What you should do
Reproduce only the records starting at the line containing "Figure 3 cross-section" and ending at the line containing "coord(445,361)", with "hatched" changed to "shaded" and everything else left unchanged.

Excerpted records
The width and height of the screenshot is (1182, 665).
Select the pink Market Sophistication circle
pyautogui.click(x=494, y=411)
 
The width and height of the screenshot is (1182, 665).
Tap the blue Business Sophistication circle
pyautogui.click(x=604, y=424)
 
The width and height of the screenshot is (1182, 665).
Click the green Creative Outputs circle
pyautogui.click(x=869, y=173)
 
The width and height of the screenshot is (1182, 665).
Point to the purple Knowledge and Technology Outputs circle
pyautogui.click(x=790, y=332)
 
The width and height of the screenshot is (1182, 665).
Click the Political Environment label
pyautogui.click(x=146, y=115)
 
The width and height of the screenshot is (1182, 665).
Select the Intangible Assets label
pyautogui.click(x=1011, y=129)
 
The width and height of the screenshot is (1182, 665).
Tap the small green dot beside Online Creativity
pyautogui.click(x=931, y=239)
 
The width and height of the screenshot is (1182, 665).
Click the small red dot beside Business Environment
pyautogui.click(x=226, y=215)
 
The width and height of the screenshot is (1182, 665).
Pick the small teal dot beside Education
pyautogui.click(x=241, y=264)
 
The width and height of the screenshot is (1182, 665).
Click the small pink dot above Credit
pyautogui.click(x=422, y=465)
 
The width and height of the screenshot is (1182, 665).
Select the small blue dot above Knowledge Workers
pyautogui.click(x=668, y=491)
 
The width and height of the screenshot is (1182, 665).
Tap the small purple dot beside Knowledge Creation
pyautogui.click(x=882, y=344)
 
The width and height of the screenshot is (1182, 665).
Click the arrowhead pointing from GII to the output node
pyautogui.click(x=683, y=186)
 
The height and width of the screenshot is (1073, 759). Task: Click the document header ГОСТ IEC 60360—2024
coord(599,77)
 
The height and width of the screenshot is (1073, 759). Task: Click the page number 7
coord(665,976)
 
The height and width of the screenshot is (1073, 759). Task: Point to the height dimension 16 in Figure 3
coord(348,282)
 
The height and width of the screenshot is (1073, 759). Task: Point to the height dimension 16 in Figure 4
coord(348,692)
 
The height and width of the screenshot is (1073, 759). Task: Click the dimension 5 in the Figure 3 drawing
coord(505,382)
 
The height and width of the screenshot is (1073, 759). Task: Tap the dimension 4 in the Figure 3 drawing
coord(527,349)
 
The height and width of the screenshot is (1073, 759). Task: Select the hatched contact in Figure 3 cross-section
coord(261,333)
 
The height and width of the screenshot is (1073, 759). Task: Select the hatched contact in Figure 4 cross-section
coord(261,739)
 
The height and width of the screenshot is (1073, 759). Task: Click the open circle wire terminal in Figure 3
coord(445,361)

...

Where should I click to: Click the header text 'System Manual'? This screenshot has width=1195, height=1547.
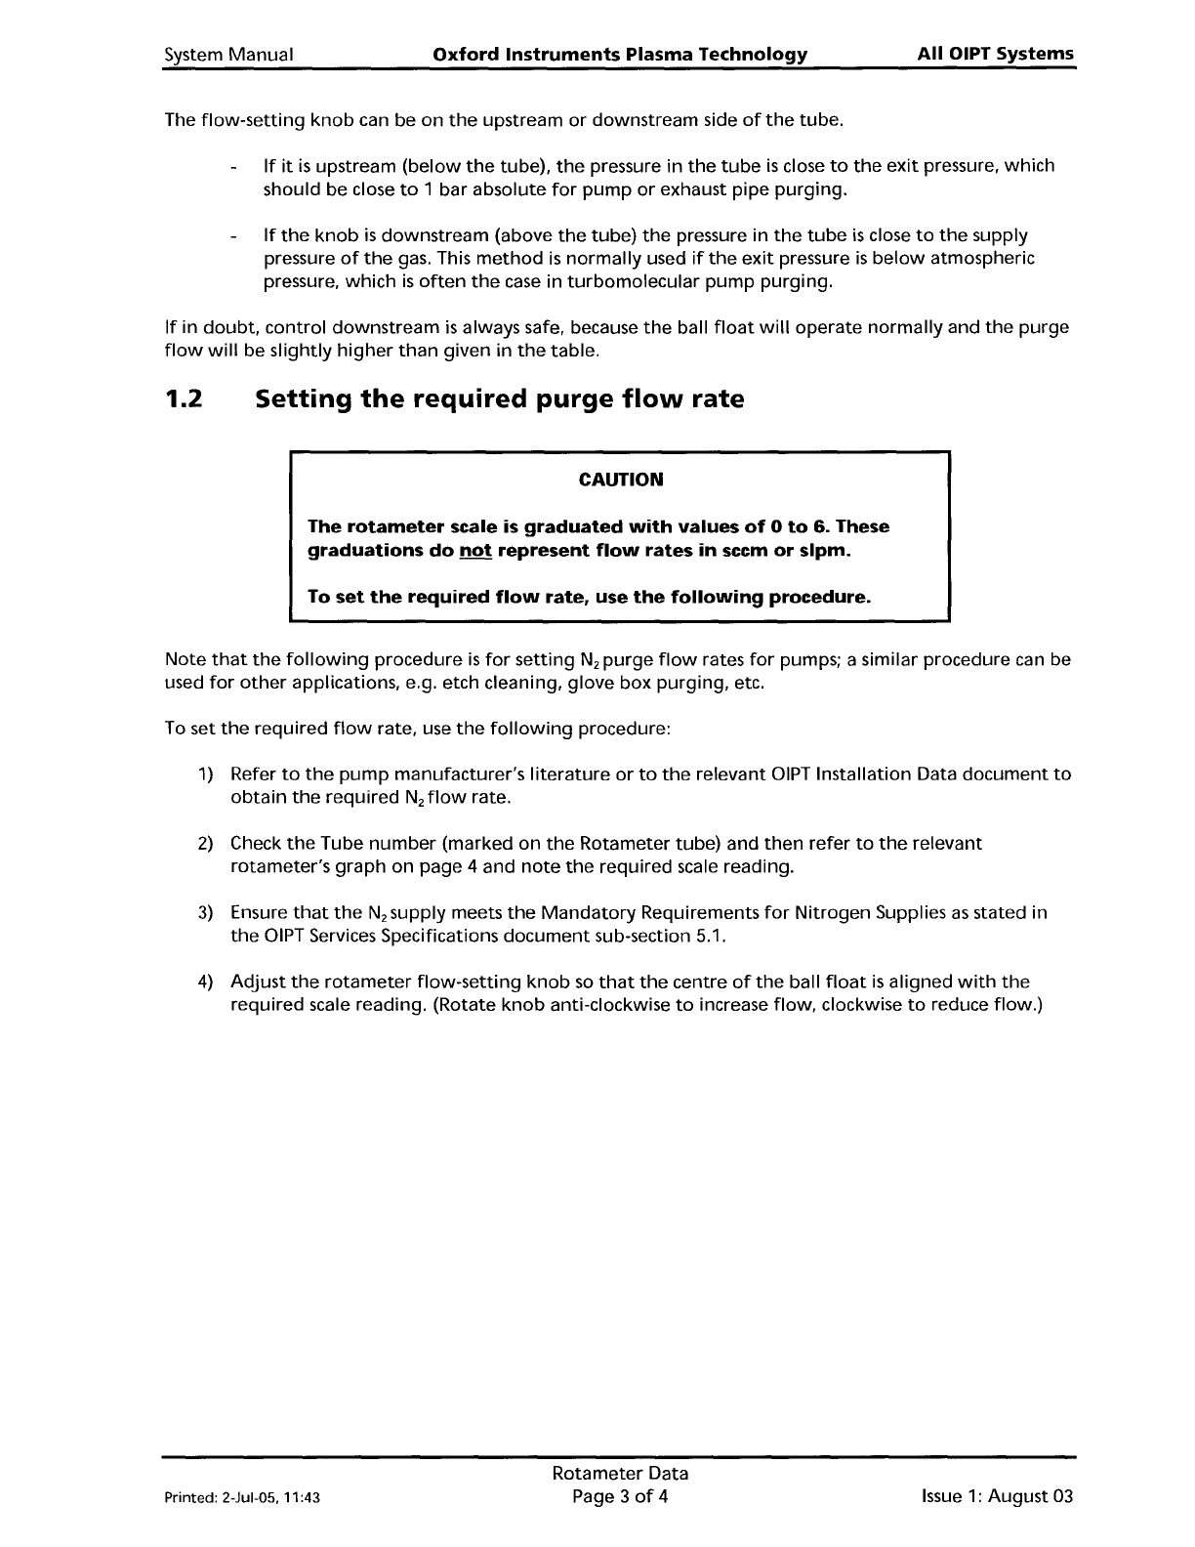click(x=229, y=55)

Correct answer
The height and width of the screenshot is (1073, 759). Task: Select the shaded contact in Figure 3 cross-section
coord(261,333)
 
The height and width of the screenshot is (1073, 759). Task: Select the shaded contact in Figure 4 cross-section
coord(261,739)
 
The height and width of the screenshot is (1073, 759). Task: Click the open circle wire terminal in Figure 3
coord(445,361)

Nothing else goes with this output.